Dataset START

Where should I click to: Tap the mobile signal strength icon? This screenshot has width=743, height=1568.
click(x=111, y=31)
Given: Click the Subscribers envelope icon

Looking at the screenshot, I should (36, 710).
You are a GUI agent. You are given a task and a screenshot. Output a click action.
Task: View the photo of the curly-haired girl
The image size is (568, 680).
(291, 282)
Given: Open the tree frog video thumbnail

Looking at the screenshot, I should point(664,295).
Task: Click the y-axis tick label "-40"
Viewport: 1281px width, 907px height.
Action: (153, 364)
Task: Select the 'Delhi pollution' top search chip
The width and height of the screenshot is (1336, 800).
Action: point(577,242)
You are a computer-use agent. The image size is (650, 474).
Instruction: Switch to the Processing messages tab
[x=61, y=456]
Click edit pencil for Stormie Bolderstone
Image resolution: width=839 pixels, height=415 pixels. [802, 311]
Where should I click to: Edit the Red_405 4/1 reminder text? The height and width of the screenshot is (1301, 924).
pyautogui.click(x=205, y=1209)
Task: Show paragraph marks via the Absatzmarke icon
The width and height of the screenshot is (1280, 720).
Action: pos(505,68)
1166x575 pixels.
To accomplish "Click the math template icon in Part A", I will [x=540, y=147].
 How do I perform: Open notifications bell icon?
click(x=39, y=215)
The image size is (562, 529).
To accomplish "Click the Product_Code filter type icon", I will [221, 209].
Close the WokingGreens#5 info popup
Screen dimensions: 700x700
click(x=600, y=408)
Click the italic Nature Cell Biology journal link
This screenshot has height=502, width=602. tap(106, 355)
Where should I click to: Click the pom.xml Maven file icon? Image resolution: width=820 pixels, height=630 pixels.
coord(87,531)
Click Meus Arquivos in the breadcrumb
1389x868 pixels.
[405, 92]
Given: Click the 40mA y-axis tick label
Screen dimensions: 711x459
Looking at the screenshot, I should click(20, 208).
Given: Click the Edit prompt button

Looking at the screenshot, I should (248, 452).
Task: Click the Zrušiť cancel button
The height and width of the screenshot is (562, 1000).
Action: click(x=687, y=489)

Dataset END

[Description of the task] Where a line contains "Screen dimensions: 711x459", begin there and output each line through the end of the data above, exactly; give no other lines.

[Solution below]
Screen dimensions: 711x459
Looking at the screenshot, I should click(20, 208).
Given: Click the Edit prompt button

Looking at the screenshot, I should (248, 452).
Task: Click the Zrušiť cancel button
The height and width of the screenshot is (562, 1000).
Action: click(x=687, y=489)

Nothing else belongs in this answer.